Another way to think of it is that in the contended case L1D misses are basically constant per unit-time (which makes sense, since they are basically tied to the L1->L2->L1 latency, plus some coherency protocol overhead), so the more work you can do in between the cache line transfers, the better.

Here's the code for the multi-span case:

void fn(Type *p) {
    for (long i=0; i<500000000 / SPAN; i++) {
        for (int j = 0; j < SPAN; j++) {
            p[j]++;
        }
    }
}

The bash script to run perf for all SPAN value from 1 to 20:

PERF_ARGS=${1:--x, -r10}

for span in {1..20}; do
    g++ -std=c++11 -g -O2 -march=native -DSPAN=$span  cache-line-increment.cpp  -lpthread -o cache-line-increment
    perf stat ${PERF_ARGS} -e cycles,L1-dcache-loads,L1-dcache-load-misses,machine_clears.count,machine_clears.memory_ordering ./cache-line-increment
done

Finally, "transpose" the results into proper CSV:

FILE=result1.csv; for metric in cycles L1-dcache-loads L1-dcache-load-misses; do { echo $metric; grep $metric $FILE | cut -f1 -d,; } > ${metric}.tmp; done && paste -d, *.tmp

A Final Test

There's a final test that you can do to show that each core is effectively doing most of its work in private: use the version of the benchmark where the threads work on the same location (which doesn't change the performance characteristics) examine the sum of the final counter values (you'd need int counters rather than char). If everything was atomic, you'd have a sum of 2 billion, and in the non-atomic case how close the total is to that value is a rough measure of how frequently the cores were passing around the lines. If the cores are working almost totally privately, the value would be closer to 500 million than 2 billion, and I guess that's what you'll find (a value fairly close to 500 million).

With some more clever incrementing, you can even have each thread track how often the value they incremented came from their last increment rather than another threads increment (e.g., by using a few bits of the value to stash a thread identifier).
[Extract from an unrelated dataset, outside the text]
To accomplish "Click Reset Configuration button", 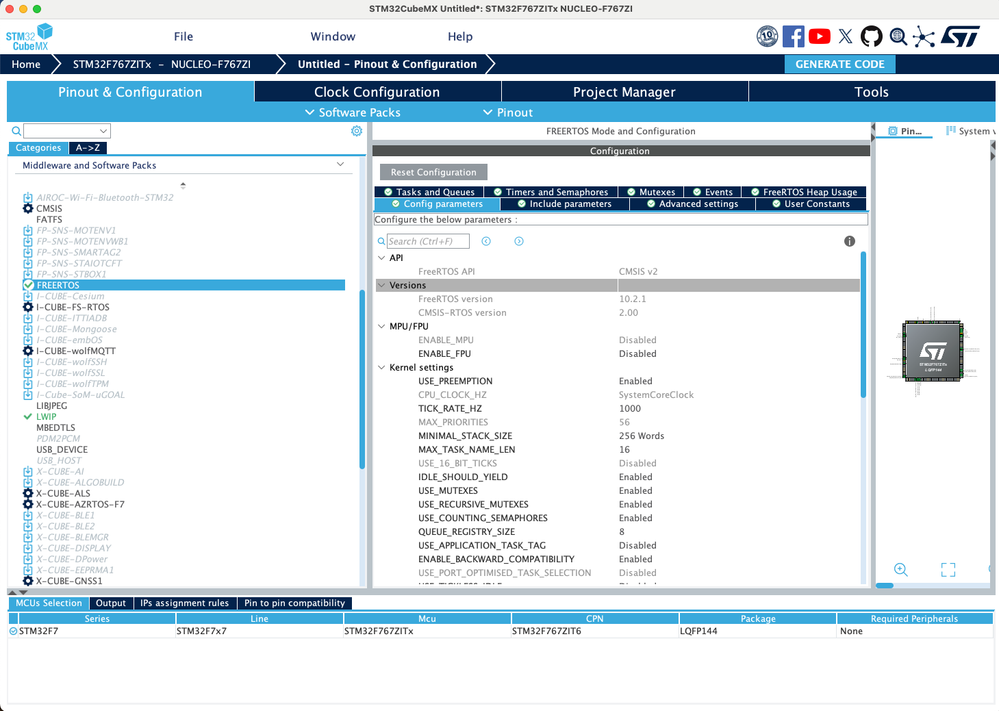I will click(x=433, y=172).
With an even more clever test you could practically reconstruct thee way the cache line moved around between the cores (is there a pattern, e.g., does core A prefer to hand off to core B?) and which cores contributed most to the final value, etc.
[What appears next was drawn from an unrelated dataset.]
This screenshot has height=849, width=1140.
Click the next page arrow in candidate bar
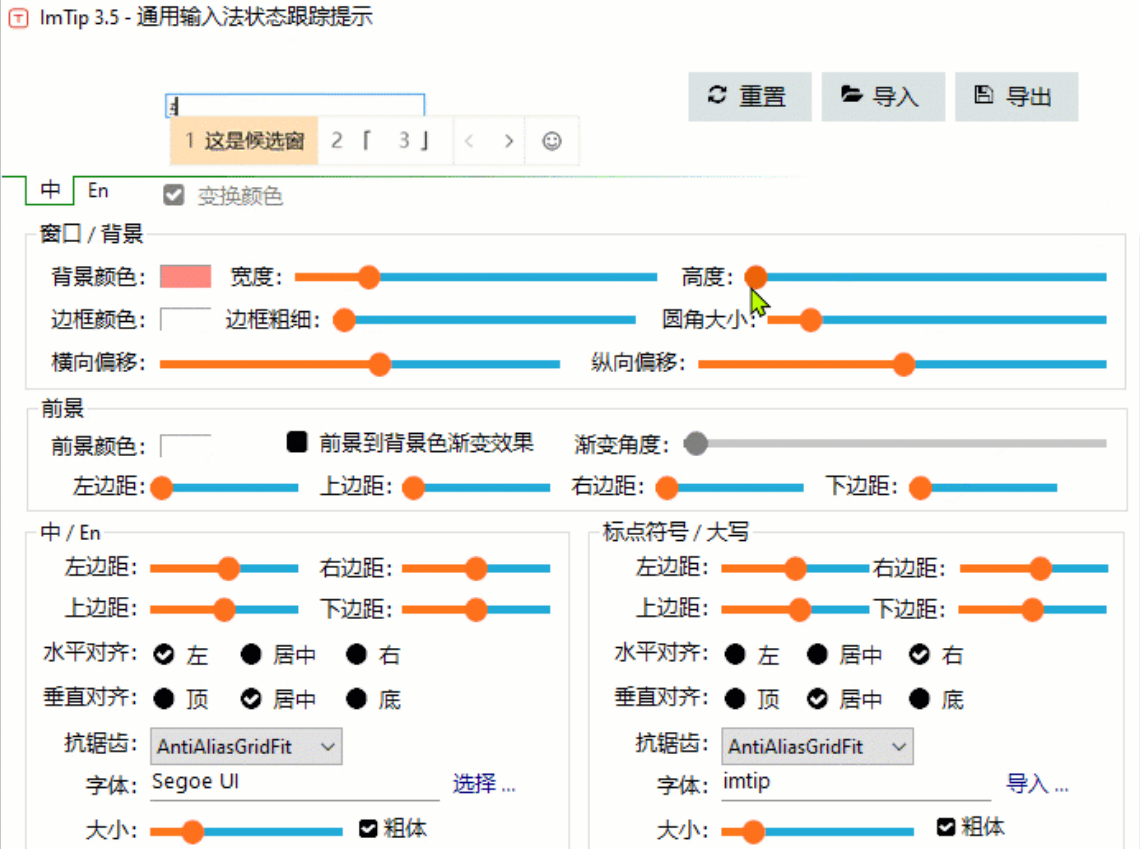click(x=509, y=141)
That's all left as an exercise :).


1 On top of that, if Intel has a coalescing store buffer where later stores that fully overlap earlier ones kill the earlier stores, it would only have to commit one value to L1 (the latest store) every time it gets the line.

2 You can't really separate the two effects here, but we will do it later by defeating store-to-load forwarding.

3 A bit more than I expected, perhaps bad scheduling leading to port pressure. If gcc would just all the sub and jne to fuse, it runs at 1.1 cycles per iteration (still worse than the 1.0 I'd expect). It will do that I use -march=haswell instead of -march=native but I'm not going to go back and change all the numbers.

4 The results hold with 4 threads as well: but I only have 4 cores and I'm running stuff like Firefox in the background, so using 1 less core makes the measurements a lot less noisy. Measuring time in cycles helps a lot too.

5 On this CPU architecture, store forwarding where the load arrives before the store data is ready seem to alternate between 4 and 5 cycles, for an average of 4.5 cycles.


The atomic version has to ensure that some other thread will be able to read the result in a sequentially consistent fashion. So there are fences for each write.

The volatile version does not make any relationships visible to the other cores, so does not try and synchronize the memory so it is visible on other cores. For a multi-threaded system using C++11 or newer, volatile is not a mechanism for communicating between threads.